### ZU ERLEDIGENDE AUFGABEN
1. Übersetze aus dem Auszug über anerzogene Ängste den Satz „Meine anerzogenen Ängste begleiteten mich ins Erwachsenenleben.“ ins Englische.
2. Ersetze in den Datensätzen zwischen der Zeile mit „You are a computer-use“ und dem Ende der Datensätze, beide einschließlich, „Significance“ durch „Relevance“ und gib nur diese Zeilen ohne die Bilder wieder.

Autorin: Annemarie Golser, terzExpertin

Annemarie Golser

Annemarie Golser

„Ich verdanke dir, dass ich nicht gern in eine Gondel steige“. Dieser Vorwurf meiner Tochter trifft mich. Ungewollt habe ich meine Ängstlichkeit an sie weitergegeben. Dabei habe ich ein Leben lang an meinem mütterlichen Erbe schwer getragen. Mir blieb versagt, was für andere Kinder selbstverständlich war: Radfahren, Schwimmen, Skifahren, Eislaufen. Selbst auf ein simples Mäuerchen durfte ich nicht klettern. Tat ich etwas Verbotenes, so sah ich immer den mütterlichen Warnfinger vor mir, wurde verkrampft und fiel vom Rad oder purzelte von der Mauer. Stets war ich hingerissen vom Wunsch, es den Spielgefährten gleichzutun und der Furcht vor den Konsequenzen. Meine anerzogenen Ängste begleiteten mich ins Erwachsenenleben. Ich fürchtete mich vor Gewittern, vor Hunden, vor engen Räumen, vor riesigen Skulpturen. Ich schämte mich meiner Unsportlichkeit. Es half wenig, dass mir immer wieder beteuert wurde, Sportlichkeit sei eine Frage der Lebenseinstellung und nicht der aktiven Ausübung. Ich hätte doch wahrhaftig Zeugnis für persönliche „Mutproben“ abgelegt.

### DATEN ZUR VERARBEITUNG
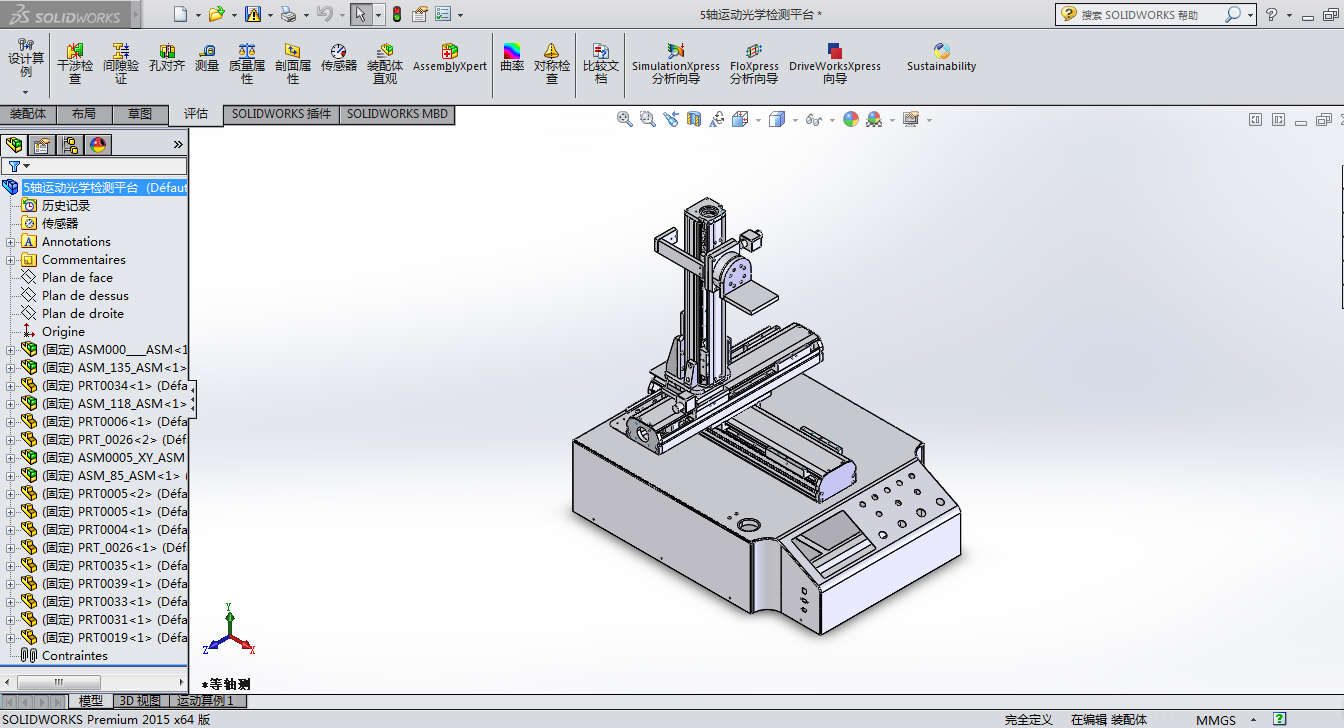Toggle the Rebuild traffic light icon
1344x728 pixels.
coord(396,14)
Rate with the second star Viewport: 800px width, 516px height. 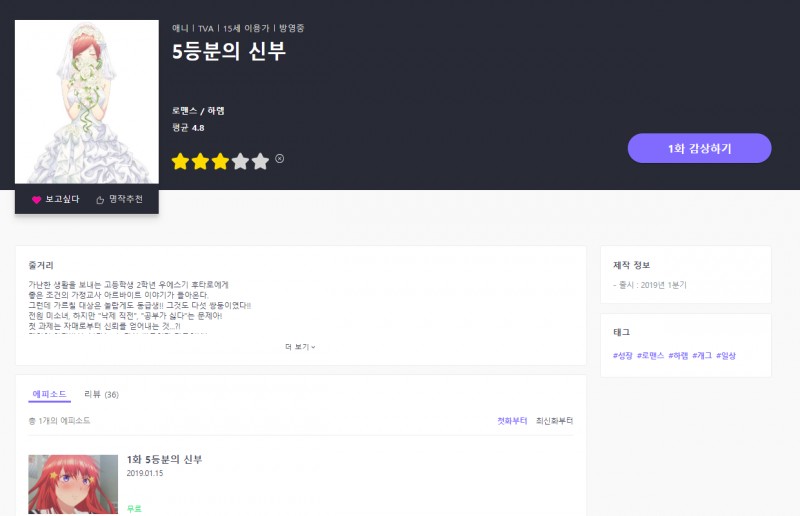[x=200, y=161]
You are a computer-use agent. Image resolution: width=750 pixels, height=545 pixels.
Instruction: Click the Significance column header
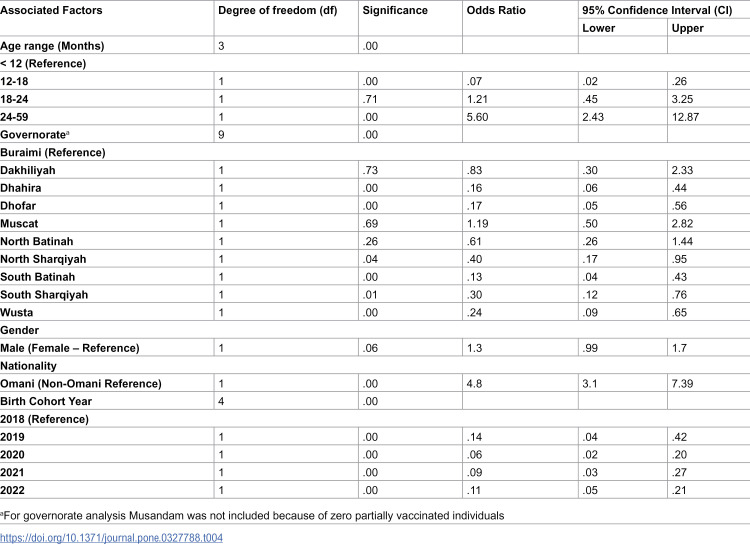pyautogui.click(x=395, y=11)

### RICHTIGE ANTWORTEN
1. The fears instilled in me by my upbringing followed me into adult life.

2.
You are a computer-use agent. Image resolution: width=750 pixels, height=545 pixels.
Instruction: Click the Relevance column header
pyautogui.click(x=395, y=11)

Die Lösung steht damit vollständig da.